Politisi Golkar itu juga mengkritik dan mempertanyakan sikap dan peran PBB di Dunia dalam menyelesaikan konflik yang berkepanjangan antara Palestina dan Israel yang tak kunjung usai, meskipun desakan mayoritas negara di seluruh dunia menginginkan terciptanya perdamaian di ke dua wilayah tersebut.
“Seluruh Negara Muslim dan Non Muslim selalu bersuara di setiap pertemuan sidang Internasional untuk memperjuangkan nasib Palestina dan kerap memberikan rekomendasi dalam penyelesaian Palestina.

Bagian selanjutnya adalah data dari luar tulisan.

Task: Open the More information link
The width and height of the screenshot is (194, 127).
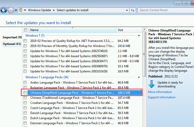Action: (160, 92)
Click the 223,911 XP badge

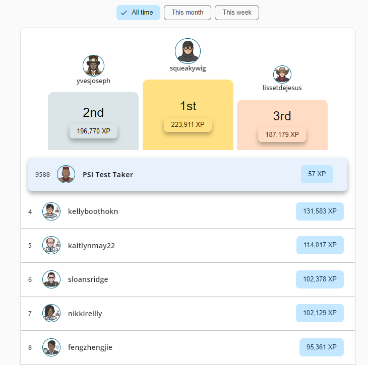point(188,124)
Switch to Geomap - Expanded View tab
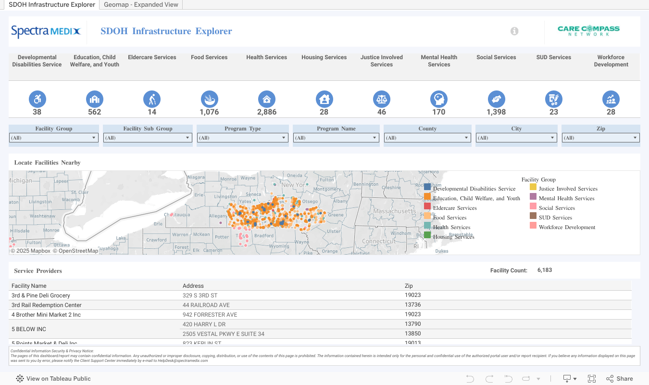This screenshot has width=649, height=385. pos(141,5)
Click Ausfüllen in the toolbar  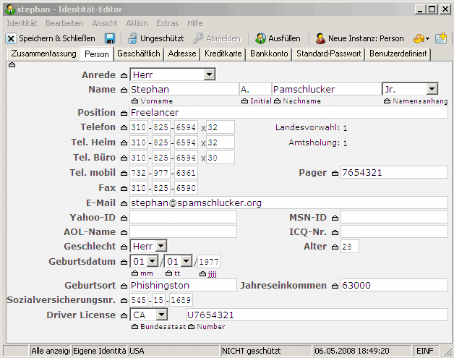tap(277, 38)
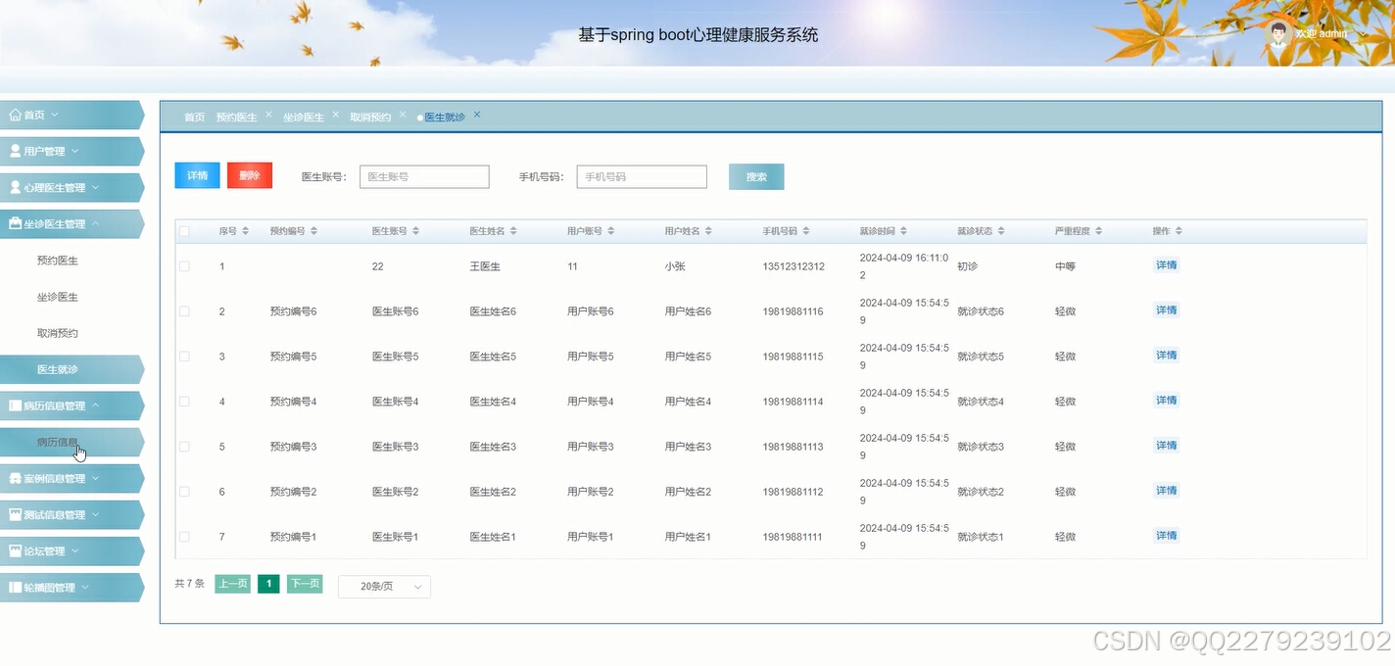Viewport: 1395px width, 666px height.
Task: Select the 病历信息管理 panel icon
Action: pyautogui.click(x=15, y=404)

Namun PBB terkesan diam dan tidak berani terhadap Israel untuk menyelesaikan konflik kedua negara tersebut,” ujarnya.
Azis pun merasa sedih dengan peristiwa penangkapan Sheikh Ekrima Sabri, dimana umat muslim baru saja memperingati Isra Mi’raj dan masjid Al Aqsa merupakan saksi sejarah dari perjalanan Isra Mi’raj hingga adanya perintah Allah kepada Nabi Besar Muhammad S.A.W agar umat muslim wajib menjalankan shalat 5 waktu.
“Semoga Allah melindungi Sheikh Ekrima Sabri dan memberikan kesehatan, ketabahan dan kekuatan dalam berjuang mensyiarkan perintah dan larangan Allah S.W.T kepada seluruh umat muslim,” ungkapnya.